Hi Johan,
Welcome :)
On 3/30/16 10:36 PM, Johan Hedberg wrote:
Hi,
The MyNewt project does a quite good job at keeping a consistent coding
style through-out the code base, but the current commit history is quite
a mess. Would it be possible to introduce some rules that all git
commits should follow?
In the git based projects I've used in the past the commit message
consists of an initial short summary line (with a short prefix, followed
by a colon + space, and max 70 chars or so width to fit on an 80-wide
terminal with git shortlog), an empty line, and then the main body of
the commit message (also sticking to max 72-74 line length. This makes
browsing the history much easier and the output of git commands that use
the summary line (like shortlog or request-pull) becomes more readable.
+1
Another thing that would be nice to get fixed is for everyone to have
proper and consistent git author information. If you run
"git shortlog -ns" you'll see that some people are duplicated because
of different author names at different times. For the existing history
this can be fixed by having a .mailmap file with lines like the
following (sorry Will for singling you out ;)
Willam San Filippo <[email protected]> <[email protected]>
+1 Let's do this.
As for the coding style, it's indeed very good and consistent across the
code base, but a pet-peeve of mine is still the fact that there's quite
often trailing whitespace on lines (which shows up as bright red in my
editor since my other projects don't tolerate it). My git diff also
shows it as bright red but seems there's no special option to enable
that, perhaps the following in .gitconfig does it:
[diff]
color = auto
Anyway, I'm hoping the project could take this into consideration since
it's clear you do value consistency at least for the coding style.

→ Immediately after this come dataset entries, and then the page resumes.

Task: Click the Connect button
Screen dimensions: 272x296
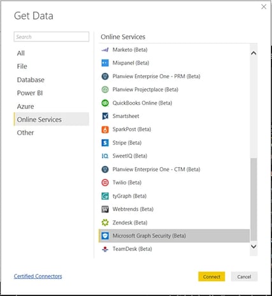Action: tap(211, 277)
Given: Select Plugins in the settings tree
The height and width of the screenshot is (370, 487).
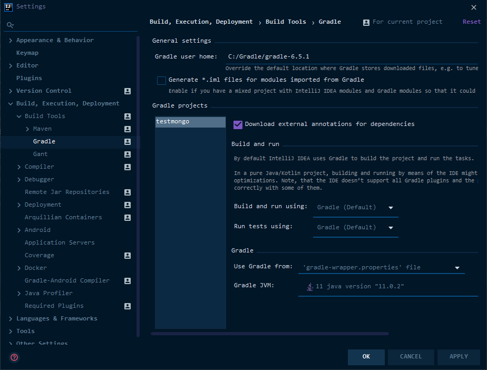Looking at the screenshot, I should (29, 79).
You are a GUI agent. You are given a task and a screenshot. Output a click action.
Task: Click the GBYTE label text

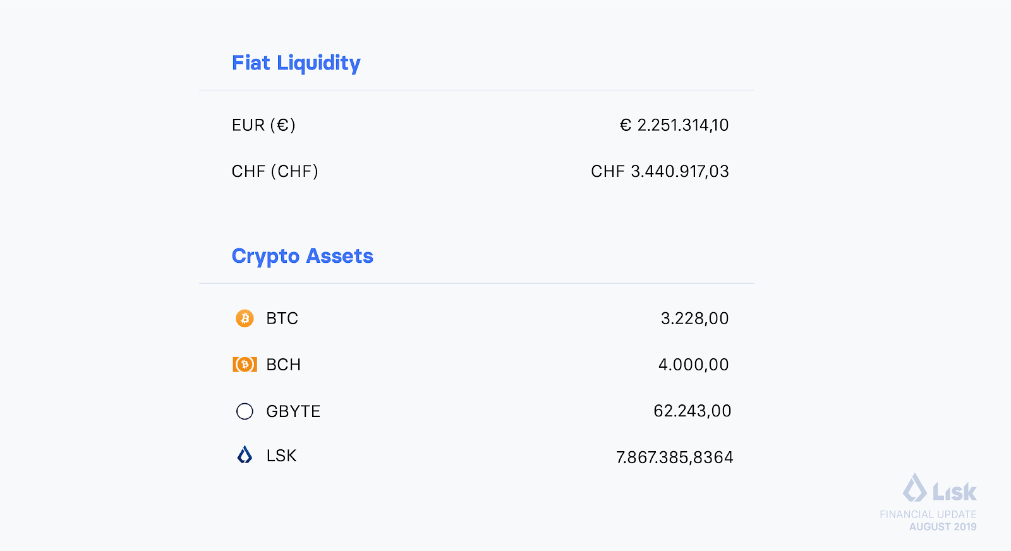(293, 411)
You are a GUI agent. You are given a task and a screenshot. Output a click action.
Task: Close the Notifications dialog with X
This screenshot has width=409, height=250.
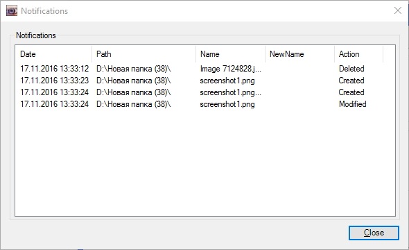(x=398, y=10)
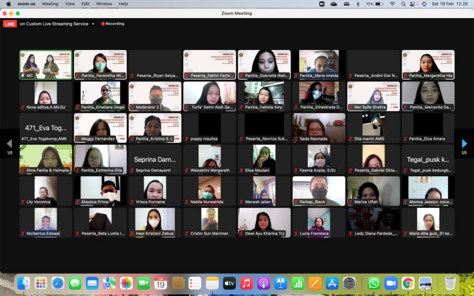This screenshot has width=474, height=296.
Task: Expand the Custom Live Streaming Service dropdown
Action: (x=93, y=24)
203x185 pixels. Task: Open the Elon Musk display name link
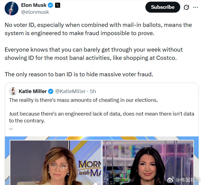tap(33, 5)
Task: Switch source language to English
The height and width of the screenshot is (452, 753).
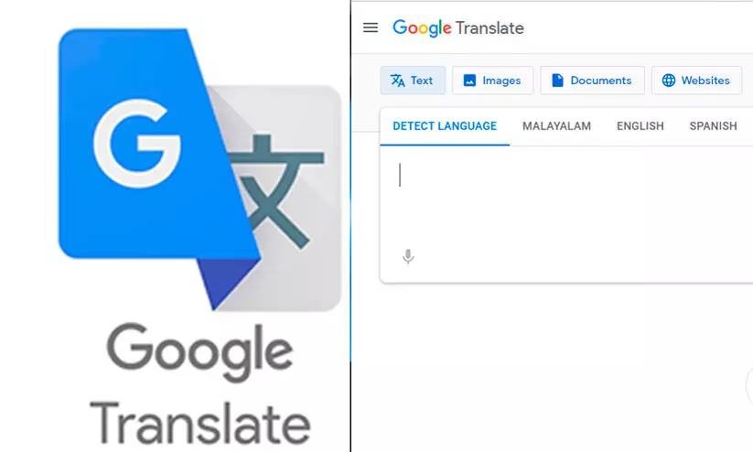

We do. And... We don't have a CODING_STYLE document :( We've just all
worked together so long. It's on my TOOD, but unfortunately never makes
it to the top. We need it.
I hear you on the end of line thing, I've worked across projects where
this was & wasn't tolerated -- it drove me crazy. If we're going to
adopt this (which I'm for), I think we're going to need some git hook
which automatically checks for this.